As I sat down to write about data and Think Kidneys a headline flashed up. ‘Boots, Tesco and Superdrug to get access to NHS Medical Records’ The public concerns around how health data are handled remain topical and for many, a cause for concern.
So what was this story about? It was about personal health data being transmitted from one health professional to another, in this case the GP practice and a qualified pharmacist, to improve people’s access to their prescribed medication. NHS England responded this was about using the Summary Care Record, agreed with the patient, to improve direct care. But it highlights the worries people have about data and we certainly need to make the case that the linkage of health data is of benefit to individual patients.
So let us widen our view. The Patient View (PV) team and the UK Renal Registry recently completed a pilot on using PV to improve medicines’ safety and management. Patients could opt in to linking their Renal Unit Medication data and their GP records to compare and check. In only 1 in 5 cases were the records accurate and matching. In 1 in 6 cases there were potentially harmful errors. Important as the particular example is, it demonstrates the need to link data for the benefit of individuals.
The bigger challenge is how we improve health care systems. This lies at the heart of the Think Kidneys programme. All of you are aware, I am sure, of the NHS England Safety alert on acute kidney injury and the way it has supported the standardisation of biochemically determined AKI in laboratories across England. Perhaps fewer of you know that it is a requirement of the safety alert to return data to the UK Renal Registry.

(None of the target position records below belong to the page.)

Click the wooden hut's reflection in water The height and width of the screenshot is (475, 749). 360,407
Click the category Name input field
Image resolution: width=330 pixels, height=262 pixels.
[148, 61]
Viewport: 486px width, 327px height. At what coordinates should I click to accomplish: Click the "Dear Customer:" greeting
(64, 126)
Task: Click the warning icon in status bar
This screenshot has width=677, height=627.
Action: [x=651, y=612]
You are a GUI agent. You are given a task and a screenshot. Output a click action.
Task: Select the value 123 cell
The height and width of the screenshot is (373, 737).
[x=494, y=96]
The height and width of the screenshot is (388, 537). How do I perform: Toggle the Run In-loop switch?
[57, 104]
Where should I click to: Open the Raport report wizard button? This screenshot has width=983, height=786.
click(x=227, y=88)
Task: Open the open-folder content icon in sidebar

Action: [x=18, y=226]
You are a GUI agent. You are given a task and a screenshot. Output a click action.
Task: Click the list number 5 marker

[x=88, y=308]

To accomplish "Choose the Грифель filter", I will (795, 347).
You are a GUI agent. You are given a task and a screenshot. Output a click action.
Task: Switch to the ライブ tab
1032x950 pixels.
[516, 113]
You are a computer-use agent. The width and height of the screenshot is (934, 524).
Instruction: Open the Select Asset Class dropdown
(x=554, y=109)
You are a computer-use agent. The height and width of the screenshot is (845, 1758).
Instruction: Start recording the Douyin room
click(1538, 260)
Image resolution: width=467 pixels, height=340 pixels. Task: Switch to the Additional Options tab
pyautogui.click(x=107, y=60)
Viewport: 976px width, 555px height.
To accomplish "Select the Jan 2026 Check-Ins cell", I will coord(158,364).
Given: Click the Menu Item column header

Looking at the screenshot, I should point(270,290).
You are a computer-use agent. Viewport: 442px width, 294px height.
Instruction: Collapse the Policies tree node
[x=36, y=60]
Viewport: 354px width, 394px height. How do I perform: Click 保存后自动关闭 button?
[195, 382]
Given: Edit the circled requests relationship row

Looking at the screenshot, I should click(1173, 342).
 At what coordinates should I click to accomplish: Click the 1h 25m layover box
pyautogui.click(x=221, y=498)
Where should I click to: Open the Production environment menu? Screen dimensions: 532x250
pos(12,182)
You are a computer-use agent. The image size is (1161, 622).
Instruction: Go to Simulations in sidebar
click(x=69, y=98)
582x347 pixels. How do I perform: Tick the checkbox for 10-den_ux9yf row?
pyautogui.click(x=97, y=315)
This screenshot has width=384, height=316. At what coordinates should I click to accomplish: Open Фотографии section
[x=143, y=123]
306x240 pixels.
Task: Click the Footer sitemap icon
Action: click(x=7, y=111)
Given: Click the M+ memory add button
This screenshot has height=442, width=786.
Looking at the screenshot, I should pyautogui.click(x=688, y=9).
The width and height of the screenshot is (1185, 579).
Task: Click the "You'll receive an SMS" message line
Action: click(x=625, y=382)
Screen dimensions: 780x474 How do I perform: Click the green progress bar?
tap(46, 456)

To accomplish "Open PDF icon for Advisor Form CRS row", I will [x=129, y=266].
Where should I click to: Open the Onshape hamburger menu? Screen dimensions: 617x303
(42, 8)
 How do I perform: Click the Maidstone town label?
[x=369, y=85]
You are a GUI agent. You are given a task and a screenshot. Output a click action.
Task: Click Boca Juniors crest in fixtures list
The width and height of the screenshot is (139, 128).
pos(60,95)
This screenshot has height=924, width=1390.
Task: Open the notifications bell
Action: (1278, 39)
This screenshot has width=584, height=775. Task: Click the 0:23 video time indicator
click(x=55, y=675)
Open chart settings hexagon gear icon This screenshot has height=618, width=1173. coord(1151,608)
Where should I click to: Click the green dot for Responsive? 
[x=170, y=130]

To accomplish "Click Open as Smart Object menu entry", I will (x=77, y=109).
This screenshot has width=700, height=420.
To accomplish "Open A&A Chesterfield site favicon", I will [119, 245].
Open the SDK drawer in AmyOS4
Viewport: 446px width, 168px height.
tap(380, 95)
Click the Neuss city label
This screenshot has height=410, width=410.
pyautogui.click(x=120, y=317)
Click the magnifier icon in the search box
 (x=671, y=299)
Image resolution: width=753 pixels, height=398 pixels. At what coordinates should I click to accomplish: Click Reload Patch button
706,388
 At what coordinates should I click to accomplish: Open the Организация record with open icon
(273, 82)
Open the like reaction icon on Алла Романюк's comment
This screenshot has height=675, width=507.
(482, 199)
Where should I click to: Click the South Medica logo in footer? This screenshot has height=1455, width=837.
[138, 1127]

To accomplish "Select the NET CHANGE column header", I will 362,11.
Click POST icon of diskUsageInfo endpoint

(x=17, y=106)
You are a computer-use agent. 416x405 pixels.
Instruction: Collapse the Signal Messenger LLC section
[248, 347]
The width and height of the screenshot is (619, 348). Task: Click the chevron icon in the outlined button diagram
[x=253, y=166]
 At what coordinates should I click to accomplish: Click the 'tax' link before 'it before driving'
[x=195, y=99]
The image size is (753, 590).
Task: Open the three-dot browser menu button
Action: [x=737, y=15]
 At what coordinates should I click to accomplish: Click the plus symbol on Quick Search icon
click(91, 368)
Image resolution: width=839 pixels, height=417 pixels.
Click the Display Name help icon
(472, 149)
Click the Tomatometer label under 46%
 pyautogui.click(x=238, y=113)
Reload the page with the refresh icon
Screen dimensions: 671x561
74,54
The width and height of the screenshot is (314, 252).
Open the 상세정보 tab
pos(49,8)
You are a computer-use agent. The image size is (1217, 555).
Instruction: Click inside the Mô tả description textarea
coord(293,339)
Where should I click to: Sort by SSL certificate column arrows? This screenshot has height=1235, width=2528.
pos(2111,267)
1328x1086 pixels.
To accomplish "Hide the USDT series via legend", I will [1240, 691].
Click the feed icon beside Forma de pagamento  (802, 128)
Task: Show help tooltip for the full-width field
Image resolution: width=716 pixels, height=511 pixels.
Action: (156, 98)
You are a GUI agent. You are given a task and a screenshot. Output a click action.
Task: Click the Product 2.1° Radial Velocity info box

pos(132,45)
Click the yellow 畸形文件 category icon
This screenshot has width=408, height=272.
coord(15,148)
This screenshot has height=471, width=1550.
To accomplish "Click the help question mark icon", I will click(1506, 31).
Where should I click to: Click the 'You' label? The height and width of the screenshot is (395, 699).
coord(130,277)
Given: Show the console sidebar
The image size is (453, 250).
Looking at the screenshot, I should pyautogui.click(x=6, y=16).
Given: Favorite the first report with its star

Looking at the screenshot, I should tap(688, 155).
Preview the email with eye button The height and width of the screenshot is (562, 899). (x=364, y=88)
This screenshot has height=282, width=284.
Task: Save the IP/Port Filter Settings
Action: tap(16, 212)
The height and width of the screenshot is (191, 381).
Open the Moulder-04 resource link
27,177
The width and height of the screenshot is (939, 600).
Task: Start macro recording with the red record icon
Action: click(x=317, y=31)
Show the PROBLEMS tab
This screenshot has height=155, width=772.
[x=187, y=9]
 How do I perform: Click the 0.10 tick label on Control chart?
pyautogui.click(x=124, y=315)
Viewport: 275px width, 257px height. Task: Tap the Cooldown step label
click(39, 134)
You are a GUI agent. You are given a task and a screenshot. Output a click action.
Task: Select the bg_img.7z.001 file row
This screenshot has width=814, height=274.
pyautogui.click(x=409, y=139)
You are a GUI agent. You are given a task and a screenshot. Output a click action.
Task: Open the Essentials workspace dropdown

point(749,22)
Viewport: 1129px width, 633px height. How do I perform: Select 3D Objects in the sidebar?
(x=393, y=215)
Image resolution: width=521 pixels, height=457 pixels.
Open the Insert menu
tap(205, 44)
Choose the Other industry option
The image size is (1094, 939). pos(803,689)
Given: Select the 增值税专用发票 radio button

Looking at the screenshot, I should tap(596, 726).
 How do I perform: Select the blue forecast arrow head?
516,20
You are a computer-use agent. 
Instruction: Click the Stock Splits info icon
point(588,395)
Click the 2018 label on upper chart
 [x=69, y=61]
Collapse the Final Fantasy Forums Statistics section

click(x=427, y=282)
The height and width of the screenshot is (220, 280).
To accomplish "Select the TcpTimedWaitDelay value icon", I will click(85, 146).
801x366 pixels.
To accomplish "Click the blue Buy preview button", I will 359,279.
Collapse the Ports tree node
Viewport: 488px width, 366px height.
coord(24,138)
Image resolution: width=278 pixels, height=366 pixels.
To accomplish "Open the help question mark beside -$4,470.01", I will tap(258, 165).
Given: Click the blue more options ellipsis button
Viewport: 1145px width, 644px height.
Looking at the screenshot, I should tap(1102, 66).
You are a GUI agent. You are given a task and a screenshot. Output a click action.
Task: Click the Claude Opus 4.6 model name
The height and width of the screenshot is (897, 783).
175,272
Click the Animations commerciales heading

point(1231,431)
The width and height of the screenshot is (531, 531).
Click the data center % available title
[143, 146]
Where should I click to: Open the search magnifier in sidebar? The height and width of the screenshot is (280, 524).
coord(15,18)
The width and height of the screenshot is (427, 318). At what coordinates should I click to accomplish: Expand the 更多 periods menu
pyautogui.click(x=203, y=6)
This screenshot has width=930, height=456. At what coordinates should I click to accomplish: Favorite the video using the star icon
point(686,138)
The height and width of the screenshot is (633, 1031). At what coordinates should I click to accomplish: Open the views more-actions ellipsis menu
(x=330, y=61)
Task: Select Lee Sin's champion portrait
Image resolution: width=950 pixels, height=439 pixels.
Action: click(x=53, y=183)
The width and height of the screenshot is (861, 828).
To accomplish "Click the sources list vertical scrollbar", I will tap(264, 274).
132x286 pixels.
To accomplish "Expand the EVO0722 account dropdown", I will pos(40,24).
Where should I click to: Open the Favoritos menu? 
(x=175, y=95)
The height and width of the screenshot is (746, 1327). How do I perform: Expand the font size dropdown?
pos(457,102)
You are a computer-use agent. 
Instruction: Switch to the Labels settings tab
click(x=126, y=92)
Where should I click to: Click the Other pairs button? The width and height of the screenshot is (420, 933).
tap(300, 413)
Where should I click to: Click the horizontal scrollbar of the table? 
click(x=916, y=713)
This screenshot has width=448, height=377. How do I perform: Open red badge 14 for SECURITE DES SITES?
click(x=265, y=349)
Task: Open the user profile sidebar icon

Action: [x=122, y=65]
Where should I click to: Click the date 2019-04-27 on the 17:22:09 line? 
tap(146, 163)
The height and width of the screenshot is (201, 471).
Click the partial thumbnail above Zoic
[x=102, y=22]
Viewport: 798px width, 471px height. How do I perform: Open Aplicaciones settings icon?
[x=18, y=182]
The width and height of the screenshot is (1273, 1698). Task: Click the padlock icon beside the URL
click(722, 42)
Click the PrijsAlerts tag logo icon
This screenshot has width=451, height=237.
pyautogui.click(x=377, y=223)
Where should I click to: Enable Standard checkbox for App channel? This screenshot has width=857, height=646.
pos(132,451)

But it is that data that will provide the bedrock of improvement.
This is about the value of ‘big data’ to provide us with insights to improve care on both a population basis and on an individual basis. It is about how we use routine health care data to provide bigger insights. Deeny and Steventon talked about the types of routine data (clinical, patient, administrative) and how we need to develop the systems to interpret ‘this world of shadows’ and motivate the desire to change (Deeny SR, et al. BMJ Qual Saf 2015). It also relies on the responsible use of data – to use data in this way requires the appropriate permissions. For the UK Renal Registry and AKI that meant applying for and being granted Section 251 approvals. So how is this going to work?
First, the data returns on AKI test results will allow a Master Patient Index (MPI) to be established. That in its own right will be an invaluable resource, telling us when and where people sustain AKI. It will allow us to look for variation in care and offer that information in anonymised form to communities who want to measure improvement, be that an individual organisation, a strategic clinical network or a national project. It will be a support for commissioners and allow us to understand how effective commissioning levers are, for example the national CQUIN for AKI. But can we get added value?
To really get the value from this work we need to be able to link data from different sources to create a registry of AKI for England (and indeed the devolved nations if they so wish). Just as the linkage between RPV and GP systems allowed individuals to improve their care, so linkage across systems will allow us to improve guidance and systems to reduce the harm of AKI. Think Kidneys has published a position statement on Sick Day Guidance and a document on ‘Communities at risk’. Linking data from the MPI with GP systems would allow us to evaluate risk in a way that has never been done before, to understand the risks and benefits of medication for AKI and to test the effectiveness of a Sick Day Rule strategy. All done without establishing another way of collecting data but purely linking data from available sources to create a bigger picture. So where are we?
There is still work to be done to establish the MPI. Currently, as I write, 25% of pathology laboratories are returning data to the Registry – the latest update is here. I am extremely grateful for their efforts and for those planning to return data. The permissions are in place to link data sources and the Measurement workstream has worked on the required data and the analysis plan. But more needs to be done.
You and I need to advocate the benefit of collecting and linking data for improvement. We need to the make the case to professionals, patients and the public. We need these data to improve care and the NHS is the only healthcare system that can do this, in a structured, measured way and at speed. And speed is needed – thousands of lives every year can be saved by improving the management of acute kidney injury.